在这里,我们知道securityFilterChains列表对象是核心过滤器的构造参数,其中,该列表对象有一部分内容是来自于ignoredRequests这个WebSecurity的属性。
通过前面的文章,我们也知道,通过在自定义配置类里重写方法configure(WebSecurity web),可以让WebSecurity对象的ignoredRequests属性有值。
自定义配置如下所示:
WebSecurityConfig
@EnableWebSecurity
@EnableGlobalMethodSecurity(securedEnabled = true)
public class WebSecurityConfig extends WebSecurityConfigurerAdapter {... ...
public void configure(WebSecurity web) {
web.ignoring()
.antMatchers("/css/**", "/js/**")
.regexMatchers("/api/public/.*");
}
接下来,我们要探究两个问题:
其一,自定义配置类里的方法configure(WebSecurity web)何时被调用?
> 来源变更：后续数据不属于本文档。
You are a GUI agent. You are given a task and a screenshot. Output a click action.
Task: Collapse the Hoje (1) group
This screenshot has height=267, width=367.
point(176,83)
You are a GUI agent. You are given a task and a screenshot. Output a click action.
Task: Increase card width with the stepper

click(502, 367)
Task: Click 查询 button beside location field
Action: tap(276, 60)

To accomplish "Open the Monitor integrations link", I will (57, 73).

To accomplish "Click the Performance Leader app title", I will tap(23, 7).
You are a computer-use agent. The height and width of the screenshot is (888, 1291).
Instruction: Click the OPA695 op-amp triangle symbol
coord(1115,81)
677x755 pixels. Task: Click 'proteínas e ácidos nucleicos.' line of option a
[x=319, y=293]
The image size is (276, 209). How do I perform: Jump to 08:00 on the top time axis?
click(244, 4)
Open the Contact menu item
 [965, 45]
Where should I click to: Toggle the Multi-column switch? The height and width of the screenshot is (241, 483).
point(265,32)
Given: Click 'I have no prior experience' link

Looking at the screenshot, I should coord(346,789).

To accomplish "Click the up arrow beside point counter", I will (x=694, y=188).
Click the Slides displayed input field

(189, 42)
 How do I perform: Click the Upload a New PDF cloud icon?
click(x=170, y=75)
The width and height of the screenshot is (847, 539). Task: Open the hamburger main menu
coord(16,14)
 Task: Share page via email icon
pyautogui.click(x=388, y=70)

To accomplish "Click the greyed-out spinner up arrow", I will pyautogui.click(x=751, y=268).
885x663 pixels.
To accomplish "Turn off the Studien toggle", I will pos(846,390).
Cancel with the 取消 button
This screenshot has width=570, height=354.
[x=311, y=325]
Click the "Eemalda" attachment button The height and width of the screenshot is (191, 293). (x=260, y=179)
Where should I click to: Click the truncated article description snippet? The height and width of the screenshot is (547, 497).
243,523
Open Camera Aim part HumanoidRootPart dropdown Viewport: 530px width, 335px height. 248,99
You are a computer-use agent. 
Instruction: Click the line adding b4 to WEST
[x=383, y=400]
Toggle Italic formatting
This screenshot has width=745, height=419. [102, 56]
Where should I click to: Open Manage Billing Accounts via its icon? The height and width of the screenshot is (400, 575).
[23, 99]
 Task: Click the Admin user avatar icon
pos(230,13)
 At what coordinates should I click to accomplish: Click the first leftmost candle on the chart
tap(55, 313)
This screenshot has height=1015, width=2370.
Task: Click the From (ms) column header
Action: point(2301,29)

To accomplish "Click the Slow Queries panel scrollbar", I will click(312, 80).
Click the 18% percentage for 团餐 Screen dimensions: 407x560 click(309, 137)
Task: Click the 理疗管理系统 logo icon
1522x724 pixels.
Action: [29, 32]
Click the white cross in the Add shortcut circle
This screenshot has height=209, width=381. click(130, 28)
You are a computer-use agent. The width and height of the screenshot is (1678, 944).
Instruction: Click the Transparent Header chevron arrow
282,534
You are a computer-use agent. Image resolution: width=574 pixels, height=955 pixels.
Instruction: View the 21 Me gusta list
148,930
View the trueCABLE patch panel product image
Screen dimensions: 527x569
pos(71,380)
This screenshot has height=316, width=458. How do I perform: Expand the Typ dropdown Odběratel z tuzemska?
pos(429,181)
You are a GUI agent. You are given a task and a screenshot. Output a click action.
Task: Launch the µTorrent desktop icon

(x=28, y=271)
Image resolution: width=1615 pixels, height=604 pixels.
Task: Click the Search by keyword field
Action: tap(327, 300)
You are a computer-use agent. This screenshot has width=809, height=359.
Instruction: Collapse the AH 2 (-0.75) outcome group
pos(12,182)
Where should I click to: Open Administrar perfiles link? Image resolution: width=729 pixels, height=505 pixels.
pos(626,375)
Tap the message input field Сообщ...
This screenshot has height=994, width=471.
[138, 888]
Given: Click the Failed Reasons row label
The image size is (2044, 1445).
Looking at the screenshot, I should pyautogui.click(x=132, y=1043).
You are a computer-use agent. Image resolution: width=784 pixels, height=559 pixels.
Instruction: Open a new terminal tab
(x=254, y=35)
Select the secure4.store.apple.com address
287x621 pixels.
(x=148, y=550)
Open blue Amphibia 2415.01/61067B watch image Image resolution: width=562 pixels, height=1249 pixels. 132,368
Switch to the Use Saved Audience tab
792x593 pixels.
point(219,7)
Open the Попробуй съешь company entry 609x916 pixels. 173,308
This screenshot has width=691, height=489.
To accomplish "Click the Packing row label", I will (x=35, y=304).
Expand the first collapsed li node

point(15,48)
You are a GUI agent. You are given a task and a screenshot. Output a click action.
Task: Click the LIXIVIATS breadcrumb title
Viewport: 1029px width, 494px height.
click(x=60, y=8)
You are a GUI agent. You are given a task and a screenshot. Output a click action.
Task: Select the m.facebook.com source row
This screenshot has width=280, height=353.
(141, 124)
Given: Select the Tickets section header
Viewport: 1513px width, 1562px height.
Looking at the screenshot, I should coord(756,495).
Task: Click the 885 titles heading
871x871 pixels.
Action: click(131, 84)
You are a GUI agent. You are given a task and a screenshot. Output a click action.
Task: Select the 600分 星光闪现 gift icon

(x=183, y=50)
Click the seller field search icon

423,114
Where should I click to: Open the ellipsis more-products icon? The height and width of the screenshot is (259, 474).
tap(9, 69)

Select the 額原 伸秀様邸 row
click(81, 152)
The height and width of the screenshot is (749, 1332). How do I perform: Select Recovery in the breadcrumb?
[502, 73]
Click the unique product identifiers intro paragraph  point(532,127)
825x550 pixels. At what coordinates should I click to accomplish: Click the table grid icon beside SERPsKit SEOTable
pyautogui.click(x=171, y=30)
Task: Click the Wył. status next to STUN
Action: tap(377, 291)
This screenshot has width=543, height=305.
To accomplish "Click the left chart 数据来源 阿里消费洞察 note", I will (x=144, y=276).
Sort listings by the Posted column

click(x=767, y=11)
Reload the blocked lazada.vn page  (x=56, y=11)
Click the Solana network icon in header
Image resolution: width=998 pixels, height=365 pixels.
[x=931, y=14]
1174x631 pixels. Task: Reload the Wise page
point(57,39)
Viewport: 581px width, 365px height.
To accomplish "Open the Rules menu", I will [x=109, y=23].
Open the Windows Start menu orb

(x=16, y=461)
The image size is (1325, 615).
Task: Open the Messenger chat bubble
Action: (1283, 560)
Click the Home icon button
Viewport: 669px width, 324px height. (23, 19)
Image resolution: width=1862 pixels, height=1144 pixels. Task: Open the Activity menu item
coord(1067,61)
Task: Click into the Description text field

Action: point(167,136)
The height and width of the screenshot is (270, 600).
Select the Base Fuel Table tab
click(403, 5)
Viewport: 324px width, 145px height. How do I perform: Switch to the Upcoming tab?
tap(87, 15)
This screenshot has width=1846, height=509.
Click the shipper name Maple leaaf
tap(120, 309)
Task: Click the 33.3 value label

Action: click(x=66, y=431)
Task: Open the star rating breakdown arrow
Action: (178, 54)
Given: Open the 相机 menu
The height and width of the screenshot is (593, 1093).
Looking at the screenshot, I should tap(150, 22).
其二,自定义配置内容是如何影响到ignoredRequests属性的?
何时调用 configure(WebSecurity)
通过前面的文章,我们知道AbstractConfiguredSecurityBuilder的doBuild()方法,保存了构建核心过滤器的所有步骤。
点击进入,如下所示:
AbstractConfiguredSecurityBuilder
@Override
protected final O doBuild() throws Exception {
synchronized (configurers) {
buildState = BuildState.INITIALIZING;
beforeInit();
init();
buildState = BuildState.CONFIGURING;
beforeConfigure();
configure();
buildState = BuildState.BUILDING;
O result = performBuild();
buildState = BuildState.BUILT;
return result;
}
}
在这里,步骤configure看着跟我们要解决的问题关系比较大,点击configure(),如下所示:
private void configure() throws Exception {
Collection<SecurityConfigurer<O, B>> configurers = getConfigurers();
for (SecurityConfigurer<O, B> configurer : configurers) {
configurer.configure((B) this);
}
}
在这里,果不其然,调用了自定义配置类的configure(WebSecurity)方法,并将当前的WebSecurity对象作为参数传递给配置类方法。
如何赋值ignoredRequests
点击自定义配置类配置内容的web.ignoring(),如下所示:
public WebSecurity.IgnoredRequestConfigurer ignoring() {
return this.ignoredRequestRegistry;
}
在这里,返回WebSecurity建造者的属性ignoredRequestRegistry,该属性类型为WebSecurity建造者的内部类IgnoredRequestConfigurer,该类继承于AbstractRequestMatcherRegistry类。
点击配置类配置内容的.antMatchers("/css/**", "/js/**"),如下所示:
public abstract class AbstractRequestMatcherRegistry<C> {
... ...
public C antMatchers(String... antPatterns) {
return this.chainRequestMatchers(AbstractRequestMatcherRegistry.RequestMatchers.antMatchers(antPatterns));
}
在这里,这是IgnoredRequestConfigurer的父类。
点击RequestMatchers.antMatchers()方法,如下所示:
private static final class RequestMatchers {
public static List<RequestMatcher> antMatchers(HttpMethod httpMethod, String... antPatterns) {
String method = httpMethod == null?null:httpMethod.toString();
List<RequestMatcher> matchers = new ArrayList();
String[] var4 = antPatterns;
int var5 = antPatterns.length;
for(int var6 = 0; var6 < var5; ++var6) {
String pattern = var4[var6];
matchers.add(new AntPathRequestMatcher(pattern, method));
}
return matchers;
}
在这里,这是一个静态方法,将String类型的请求地址串转换为RequestMatcher对象,这个类型也正是ignoredRequests对象的类型。
让我们回到上一步,点击chainRequestMatchers()方法,如下所示:
public class IgnoredRequestConfigurer extends AbstractRequestMatcherRegistry<WebSecurity.IgnoredRequestConfigurer> {
... ...
protected WebSecurity.IgnoredRequestConfigurer chainRequestMatchers(List<RequestMatcher> requestMatchers) {
WebSecurity.this.ignoredRequests.addAll(requestMatchers);
return this;
}
在这里,终于看到ignoredRequests对象了。原来,WebSecurity是通过属性ignoredRequestRegistry的方法来将自定义配置的请求地址串注册到WebSecurity建造者对象。
疏漏之处恭请雅正,良策佳议敬候惠示,凡所赐教必当铭感于心。